NEW PALEOMAGNETIC POLE FROM THE LATE CAMBRIAN NAHANT GABBRO, NAHANT, MASSACHUSETTS: IMPLICATIONS FOR DRIFT HISTORY OF THE SOUTHEASTERN NEW ENGLAND AVALON ZONE
The new pole reflects results from 7 sites (45 samples) located at Johns Peril on the north side of peninsular Nahant, and East Point and Great Ledge on the southeast. Five of six gabbro sites and one mafic dike site yielded stable remanent magnetizations that are westerly directed and steeply upward pointing (reversed). The felsite raft yielded a low temperature component similar to the enclosing gabbro, but of normal polarity. We interpret this as a partial remagnetization of the felsite during emplacement of the gabbro. All of these directions have been corrected for open synclinal folding about an axis oriented N47E/3NE (based on structural control provided by the Weymouth Formation and a kinked zone in the gabbro itself), indicating that the observed magnetization pre-dates folding. The Nahant data are similar to tilt-corrected magnetic directions from tightly folded beds at one site in the Weymouth Formation south of Boston at Weymouth, MA The paleomagnetic pole from the Nahant Gabbro suggests that the Boston portion of the Southeastern New England Avalon Zone lay at high latitudes during Late Cambrian time, and was most likely located near the coast of northwest Africa. The alkalic, within-plate geochemical characteristics of the Nahant suite are interpreted in this paleogeographic context to reflect rifting of Avalon from Gondwana during the opening of the Rheic Ocean.

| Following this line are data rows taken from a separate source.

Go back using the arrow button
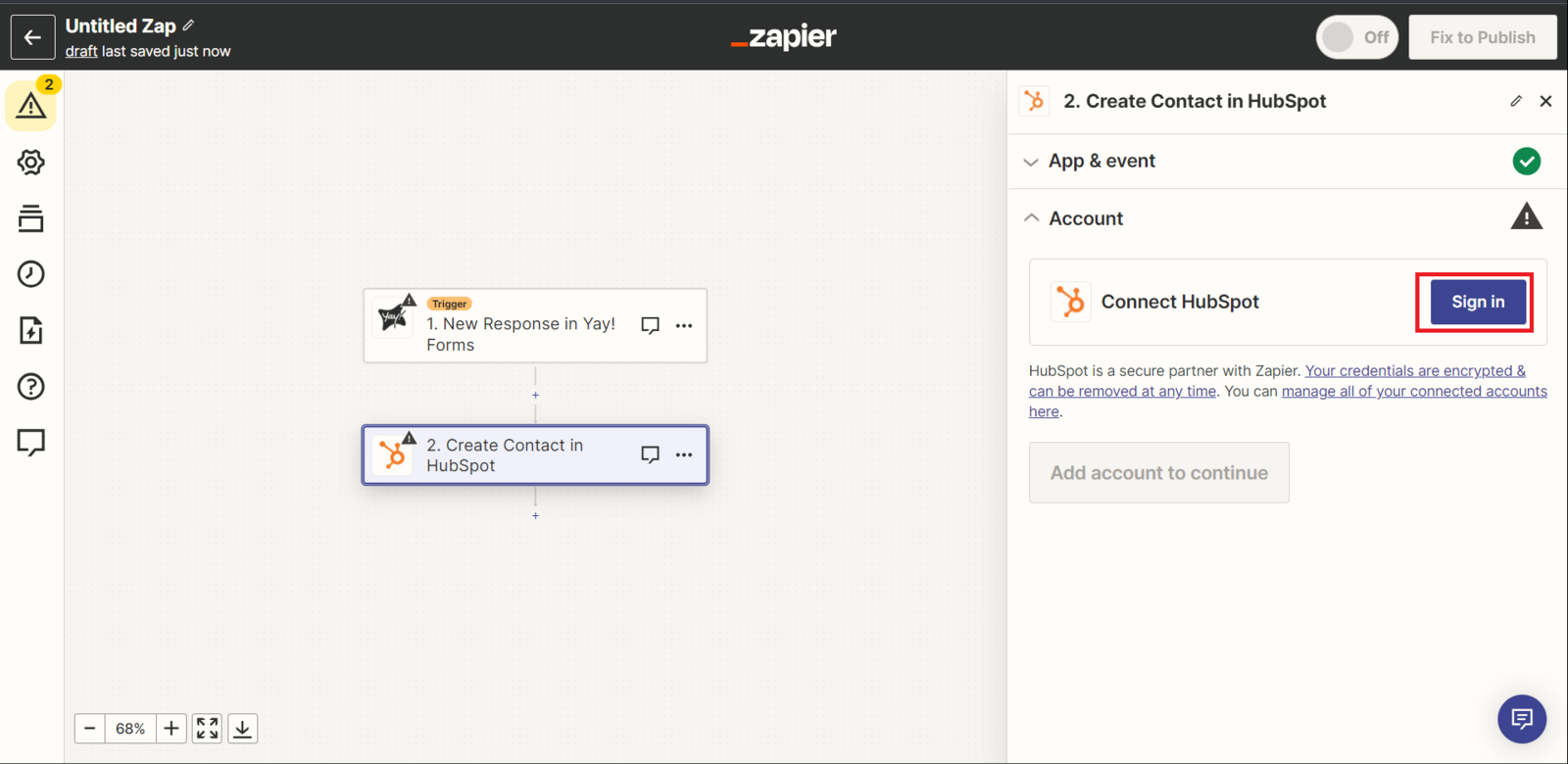The image size is (1568, 764). (32, 37)
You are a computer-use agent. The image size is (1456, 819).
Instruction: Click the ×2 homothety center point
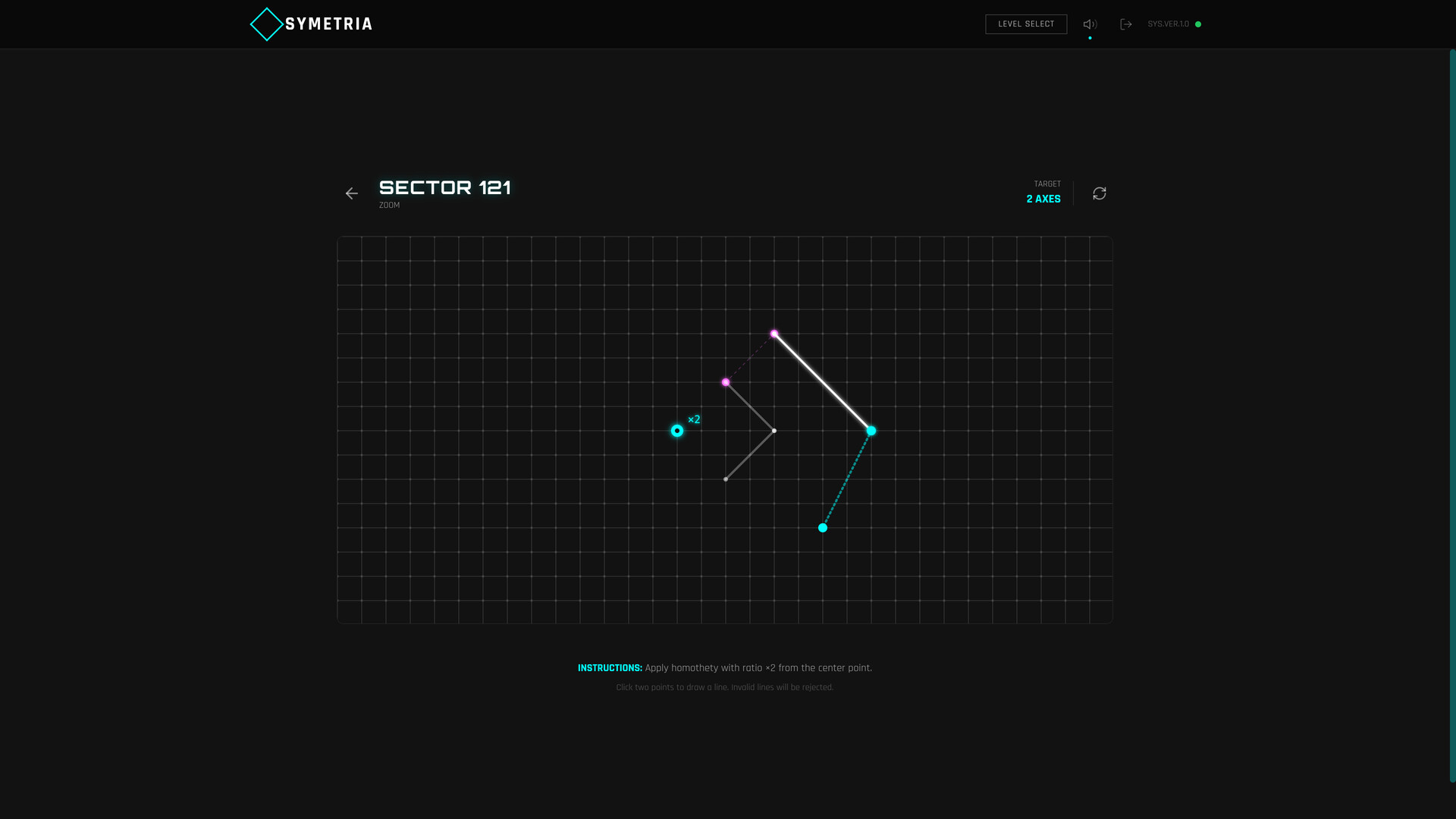pyautogui.click(x=677, y=431)
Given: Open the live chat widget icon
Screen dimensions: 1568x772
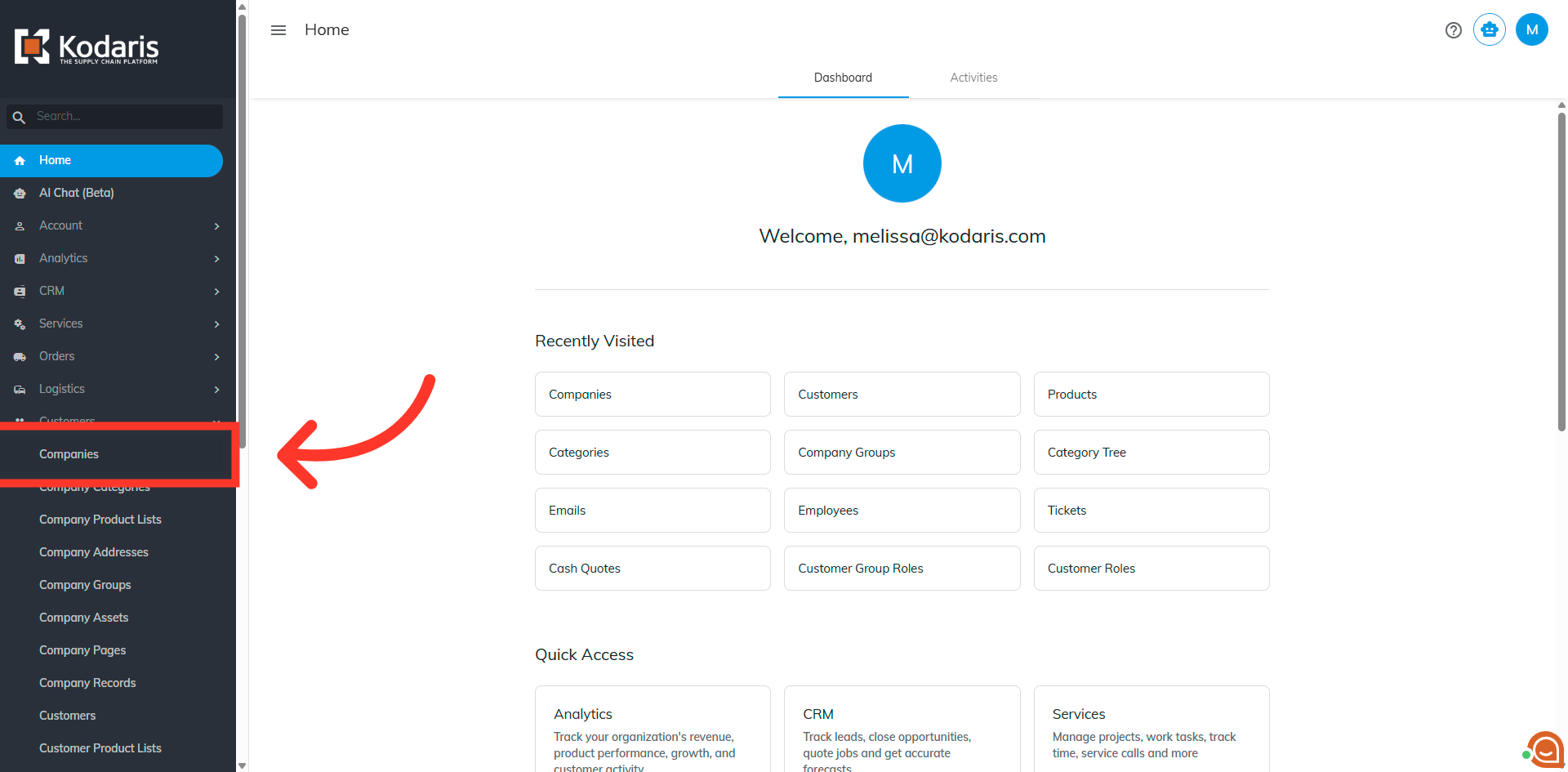Looking at the screenshot, I should (x=1544, y=748).
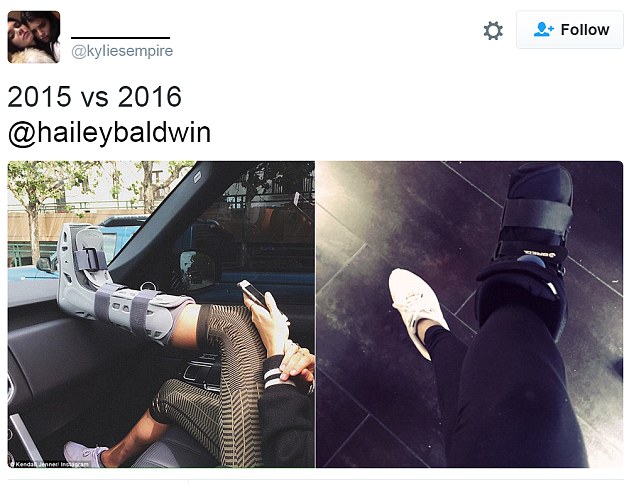Open the @kyliesempire handle link
This screenshot has width=634, height=484.
[122, 51]
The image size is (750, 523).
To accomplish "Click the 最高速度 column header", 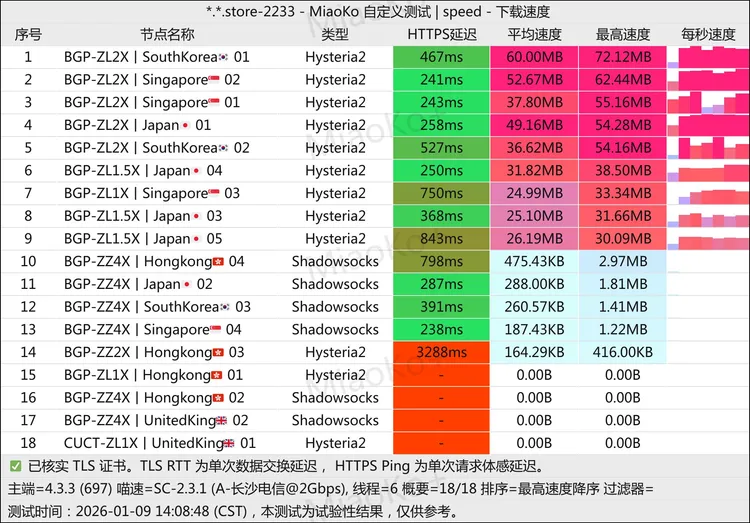I will click(622, 35).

South directed, low inclinations measured in a NW trending diabase dike cutting the Nahant Gabbro at East Point resemble those obtained previously at Nantasket, MA for volcanic ash containing a 362 Ma zircon. All of these results match North American directions and suggest that the Southeastern New England Avalon Zone was part of North America by Late Devonian time.